Roma, 5 ottobre 2018 – Prosegue a livello territoriale la mobilitazione indetta dai sindacati nazionali di categoria Filcams Cgil Fisascat Cisl e Uiltucs contro la riorganizzazione del retail, le chiusure e le cessioni in tutto il territorio nazionale e la disdetta della contrattazione integrativa annunciata dalla direzione di Sma Simply, la catena francese di supermercati del Gruppo Auchan presente in Italia con oltre 200 punti vendita e circa 8.700 addetti.
A Roma i 1500 lavoratori e lavoratrici dei 45 supermercati capitolini della catena hanno aderito in massa allo sciopero proclamato il 2 ottobre dai sindacati territoriali di categoria Cgil Cisl Uil contro la cessione dei due punti vendita di Anagnina 2 e Mezzavia. Nuove assemblee dei lavoratori sono già indette per il 6 ottobre. “Una azione finalizzata a contrastare le azioni unilaterali della Sma Simply, soprattutto per la mancanza di comunicazione rispetto al destino dei due punti vendita romani nonché dell’intera rete vendita» ha stigmatizzato Franco Ciccolini dell’ufficio sindacale della Fisascat Cisl Roma Capitale Rieti sottolineando che «l’azione di protesta proseguirà con ulteriori assemblee, anche per far uscire l’ azienda allo scoperto e capire come intende riorganizzare la presenza a Roma dove si concentra il maggior numero di supermercati della catena”.

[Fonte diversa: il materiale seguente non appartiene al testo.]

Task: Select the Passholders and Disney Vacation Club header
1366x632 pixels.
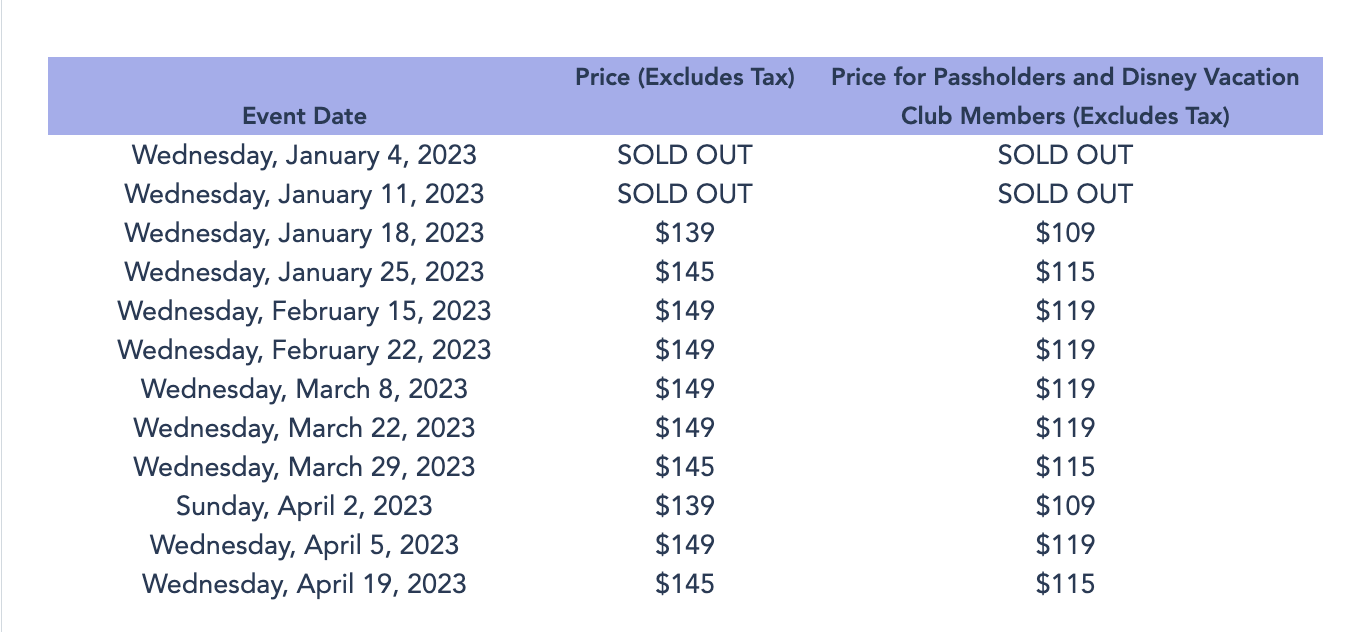Action: tap(1065, 96)
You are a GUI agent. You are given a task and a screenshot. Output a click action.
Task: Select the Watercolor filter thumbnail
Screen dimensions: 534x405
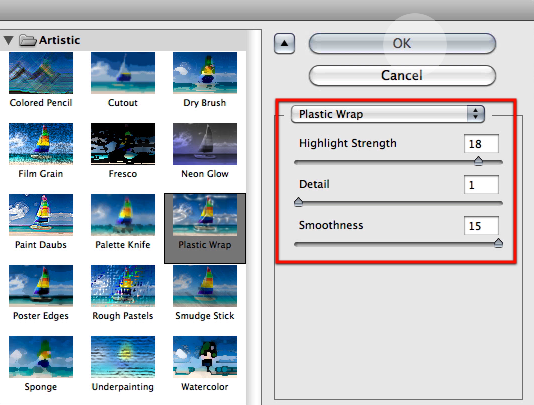point(205,357)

“Malgrado le pressioni fatte a Sma Simply sia a livello nazionale sia a livello di territorio siamo a registrare un atteggiamento aziendale evasivo che non consente di avere un quadro chiaro sul mantenimento del perimetro aziendale» ha aggiunto il sindacalista sottolineando «l’irrigidimento delle relazioni sindacali”. “Sma Simply – ha affondato Ciccolini – elude un accordo importante raggiunto a livello nazionale che impegnava l’azienda ad attivare preventivamente anche a livello territoriale il necessario confronto con i sindacati”. “Ad oggi – ha concluso – non si sa ancora nulla sulle cessioni dei punti vendita di Anagnina e Mezzavia, per i quali siamo solo a conoscenza dell’esistenza di un accordo preliminare di compravendita. A questo punto attendiamo di essere convocati dall’azienda per apprendere tutti i dettagli della cessione e per definire il passaggio dei lavoratori alla nuova proprietà”.
A livello nazionale intanto le segreterie Filcams Cgil, Fisascat Cisl e Uiltucs rimangono in attesa dell’attivazione di un tavolo di crisi al ministero dello Sviluppo Economico sollecitato nelle scorse settimane.Per il segretario nazionale della Fisascat Cisl Mirco Ceotto «è necessario ricondurre la questione della riorganizzazione aziendale ristrutturazione ad un serio confronto di merito con i sindacati su chiusure e cessioni al fine di individuare una soluzione che consenta di mantenere il perimetro aziendale». «Il nostro auspicio – ha concluso – è che l’intervento del Mise scongiuri la dispersione di posti di lavoro».
Terziario. Sma Simply, prosegue la mobilitazione sindacale. A Roma massiccia adesione allo sciopero.